Estimation of protein denaturation temperature

Protein melting temperatures were determined as maxima of the first derivatives of the 330 nm SpaR intrinsic fluorescence during slow heating at the rate of 0.5 °C per minute by the nanoDSF Prometheus Panta instrument (Nanotemper, Germany). Purified (>98%) protein at concentration of 0.5 mg/ml was used in 20 mM Tris(HCl) pH5.5 or pH7.0, 150 mM NaCl, 0.05% DMM, 0 or 10 mM ZnCl2 (Sigma-Aldrich, #229997). The data analysis and graphs plotting were performed by means of Panta Analysis software (Nanotemper, Germany).

Crystallization

The crystals of SpaR were grown with an in meso approach43, similar to that used in our previous works143,144. Namely, the solubilized protein (40 mg/ml) in the crystallization buffer was mixed with premelted at 42 °C monoolein (MO, Nu-Chek Prep) in a 3:2 ratio (lipid:protein) to form a lipidic mesophase. The mesophase was homogenized in coupled syringes (Hamilton) by transferring the mesophase from one syringe to another until a homogeneous and gel-like material was formed. Then, 150 nl drops of a protein–mesophase mixture were spotted on a 96-well LCP glass sandwich plate (Marienfeld) and overlaid with 400 nL of precipitant solution by means of the NT8 crystallization robot (Formulatrix). The best crystals were obtained with a protein concentration of 20 mg/ml (in the water part of the mesophase). The crystals were obtained using 0.78 M NaH2PO4/K2HPO4 pH5.2 as a precipitant. The crystals were grown at 22 °C and appeared in 2 months. Once the crystals reached their final size, crystallization wells were opened, and drops containing the protein-mesophase mixture were covered with 100 μl of the respective precipitant solution. Before freezing, harvested crystals were incubated for 5 min in the respective precipitant solutions. Crystals were then harvested using micromounts (Mitegen, USA), flash-cooled and stored in liquid nitrogen.

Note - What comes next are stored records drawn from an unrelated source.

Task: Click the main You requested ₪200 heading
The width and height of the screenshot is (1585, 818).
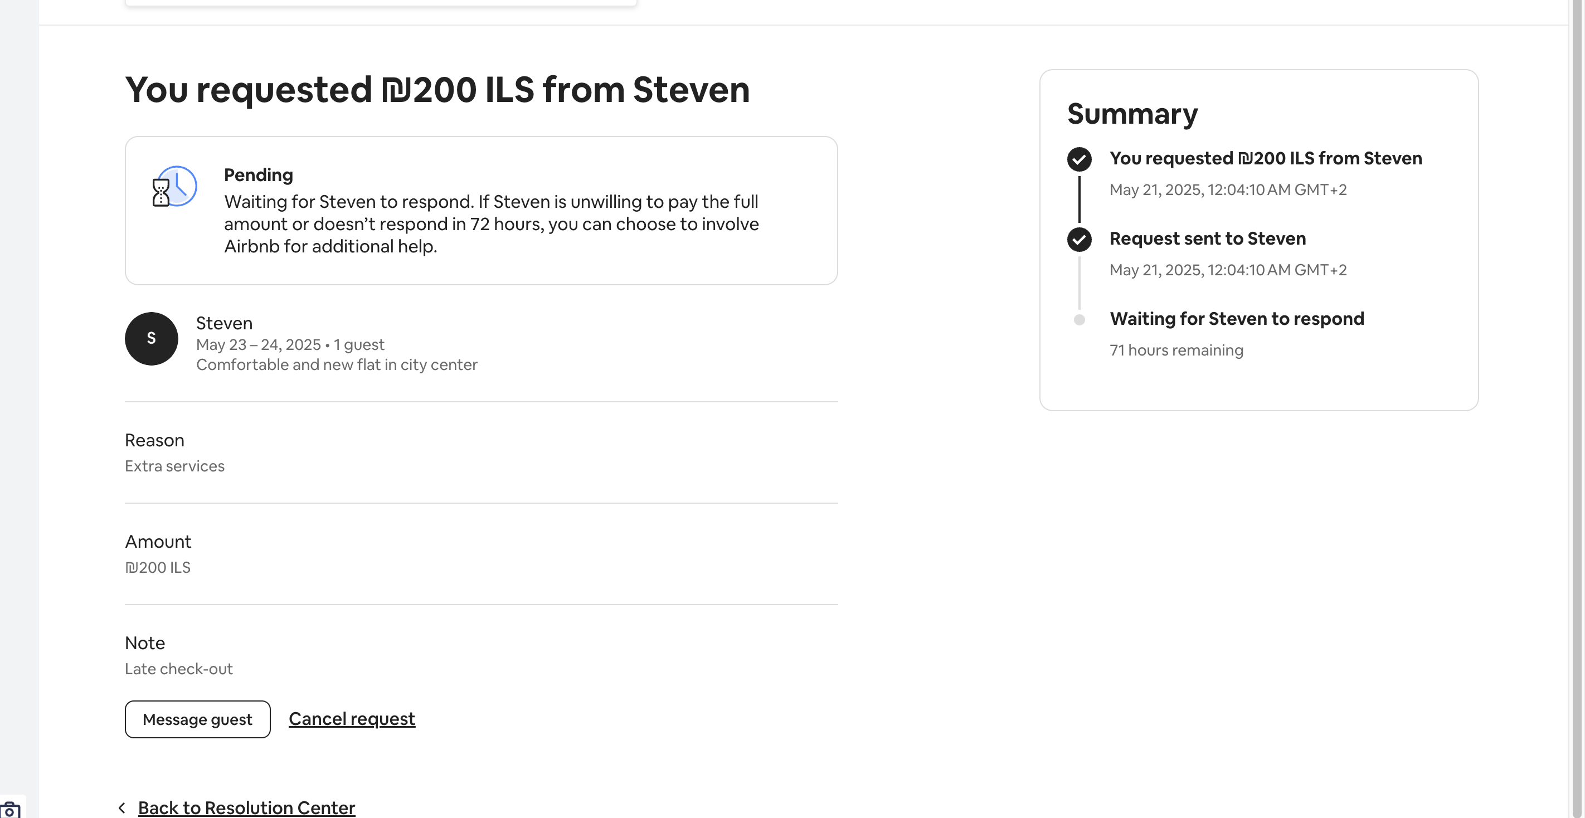Action: 437,89
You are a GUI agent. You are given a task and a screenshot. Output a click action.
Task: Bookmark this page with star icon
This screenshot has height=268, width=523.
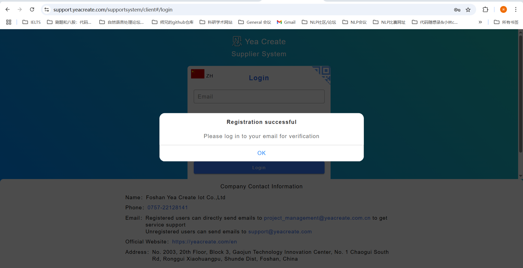pyautogui.click(x=468, y=10)
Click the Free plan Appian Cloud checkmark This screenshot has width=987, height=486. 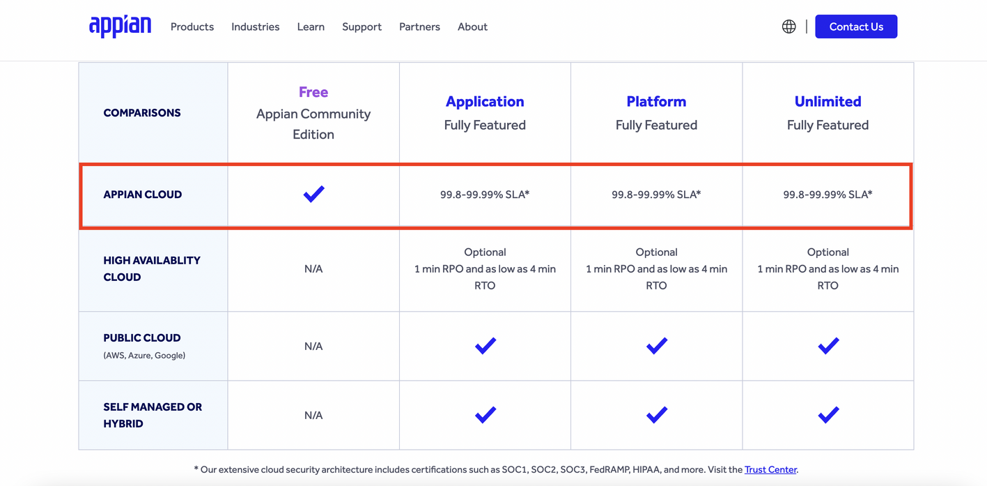coord(313,194)
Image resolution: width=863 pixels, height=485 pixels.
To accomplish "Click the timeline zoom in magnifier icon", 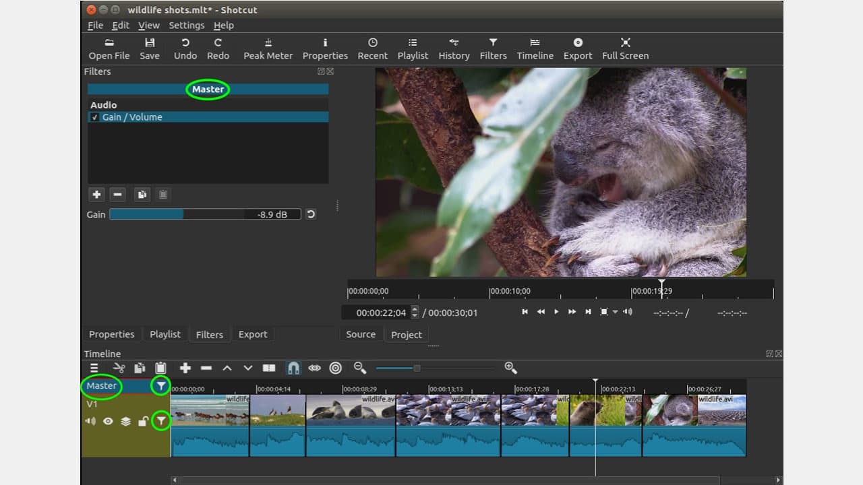I will pos(510,368).
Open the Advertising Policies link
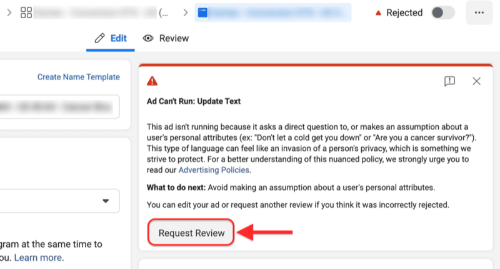 click(214, 170)
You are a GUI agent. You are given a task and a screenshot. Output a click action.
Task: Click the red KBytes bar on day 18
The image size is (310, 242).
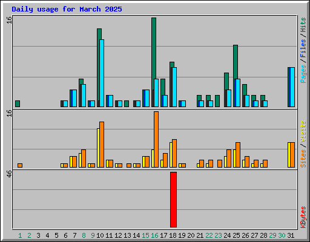point(173,200)
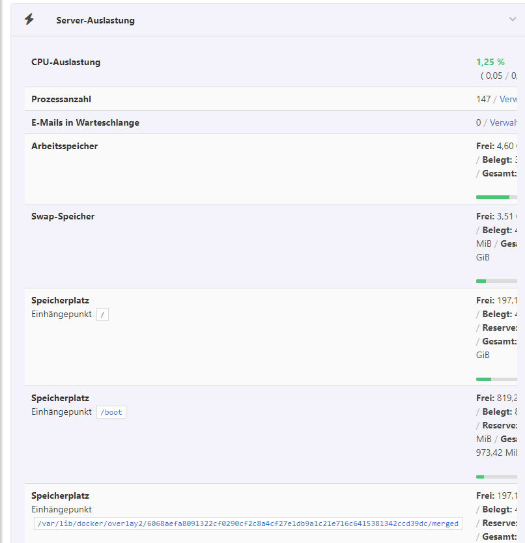This screenshot has height=543, width=525.
Task: Select the "/boot" mount point tag
Action: point(111,412)
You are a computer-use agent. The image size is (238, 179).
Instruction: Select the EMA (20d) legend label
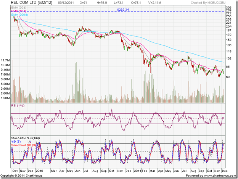[19, 8]
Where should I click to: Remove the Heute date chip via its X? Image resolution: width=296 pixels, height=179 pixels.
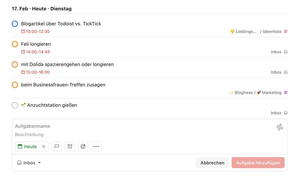click(x=44, y=146)
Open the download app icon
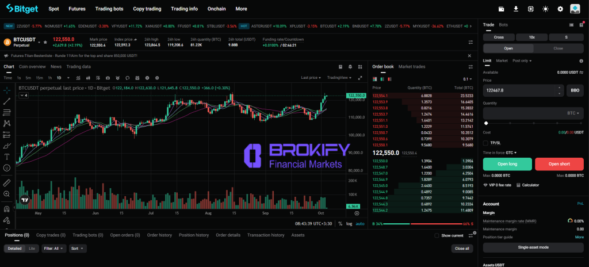The width and height of the screenshot is (589, 267). [516, 9]
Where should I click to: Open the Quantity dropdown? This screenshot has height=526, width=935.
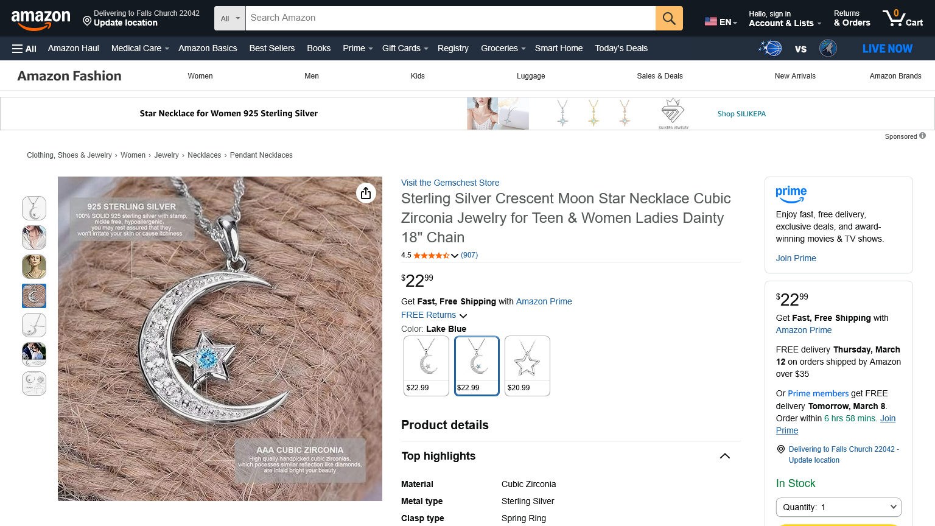(x=838, y=507)
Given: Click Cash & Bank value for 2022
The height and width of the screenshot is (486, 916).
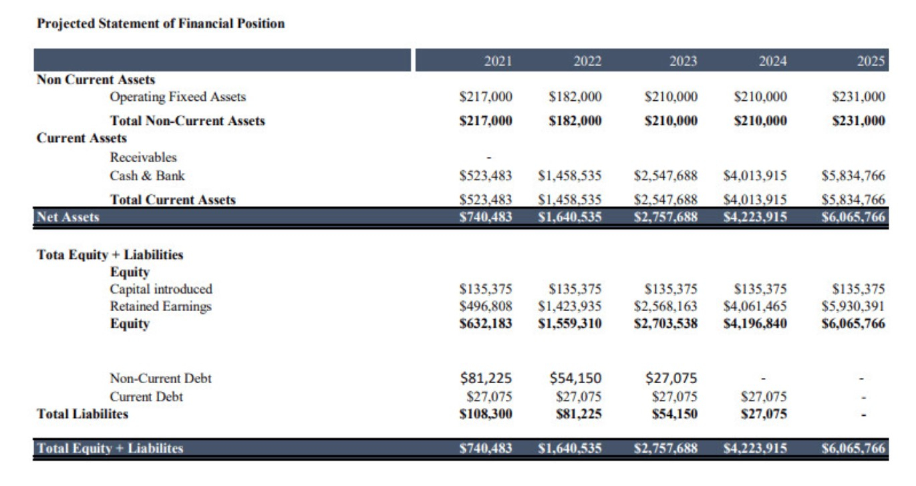Looking at the screenshot, I should tap(570, 176).

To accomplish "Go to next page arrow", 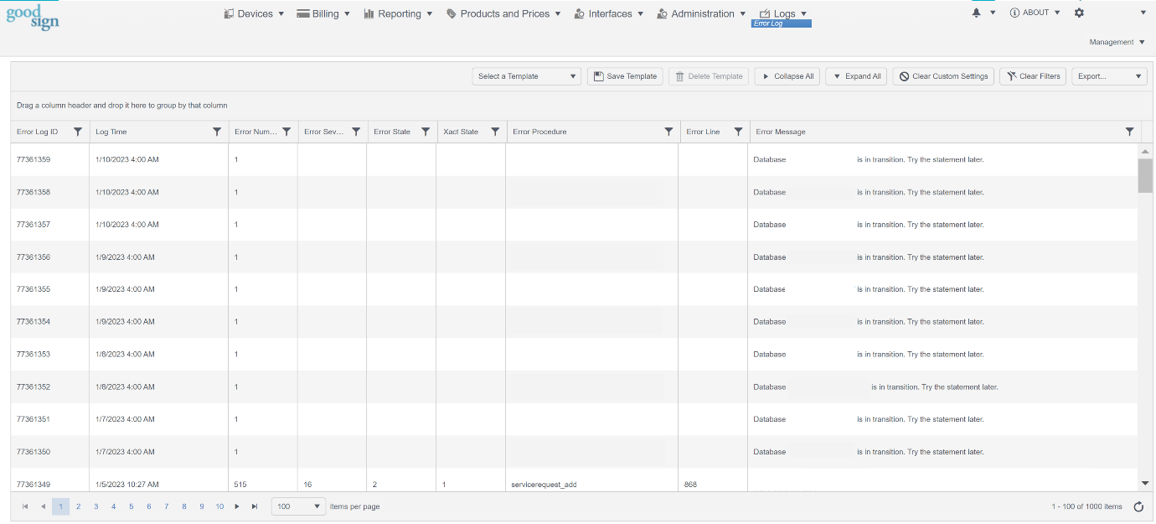I will [x=237, y=506].
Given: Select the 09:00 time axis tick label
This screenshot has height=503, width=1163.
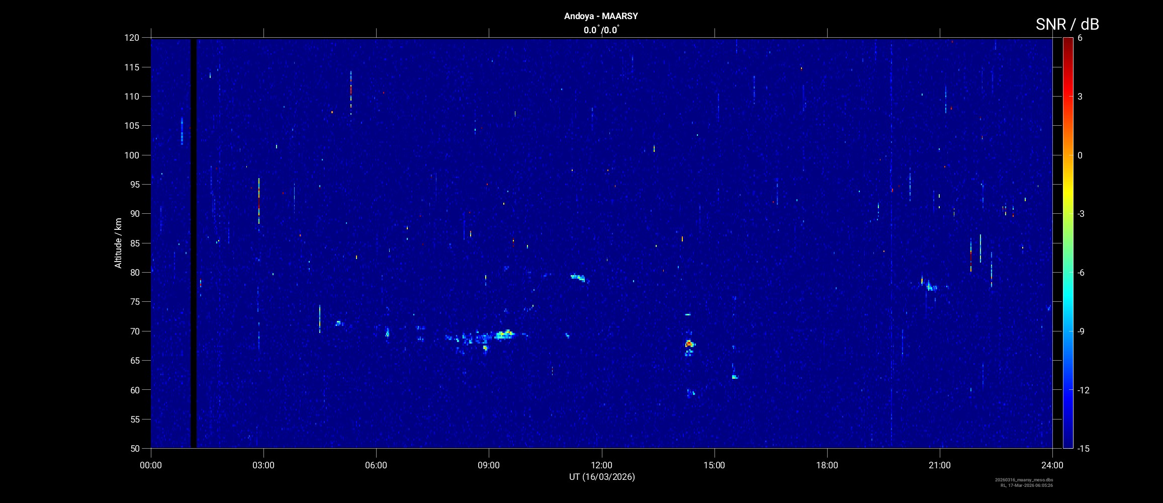Looking at the screenshot, I should point(489,465).
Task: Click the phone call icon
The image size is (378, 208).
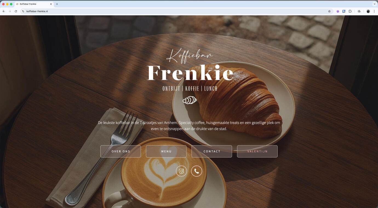Action: tap(196, 171)
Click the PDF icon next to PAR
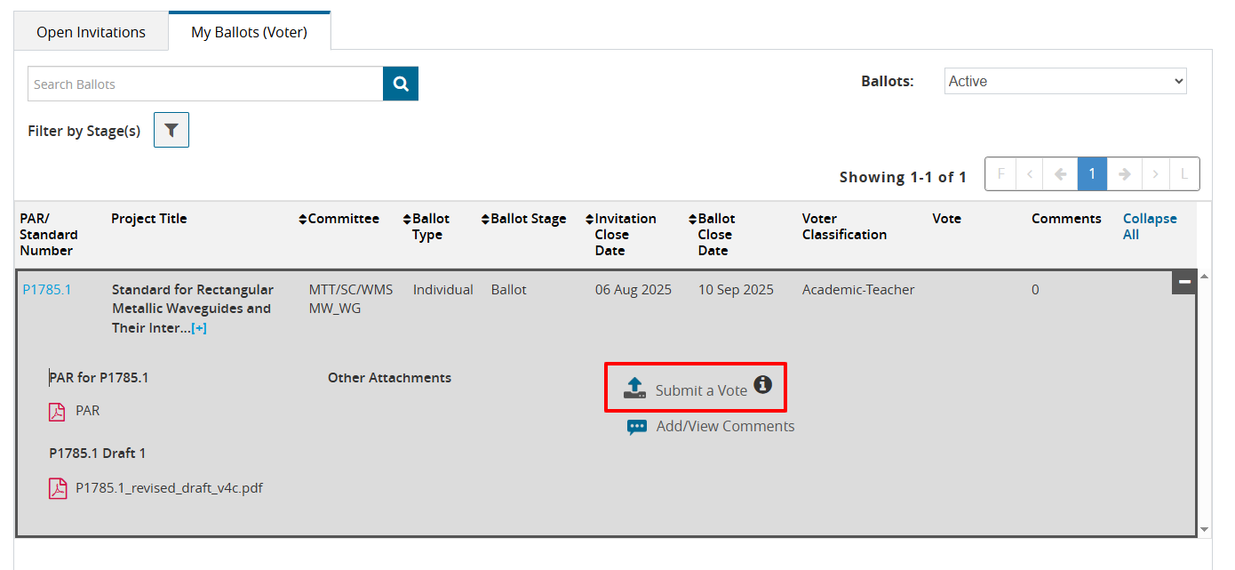 coord(58,412)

Diffraction data collection and treatment

X-ray diffraction data were collected at the ID29 beamline of ESRF (Grenoble, France) using a PILATUS 6M-F detector. Diffraction images were processed using XDS145. There is no possibility of twinning for the crystals. The data treatment statistics are presented in the Supplementary Table 1.

Structure determination and refinement

Initial phases for the ground state of SpaR were successfully obtained in the C2 space group by molecular replacement using MOLREP146 from the CCP4 program suite147 using the 1C3W structure of BR rhodopsin148 as a search model. The initial models were iteratively refined using REFMAC5149 and Coot150. The structure refinement statistics are presented in the Supplementary Table 1.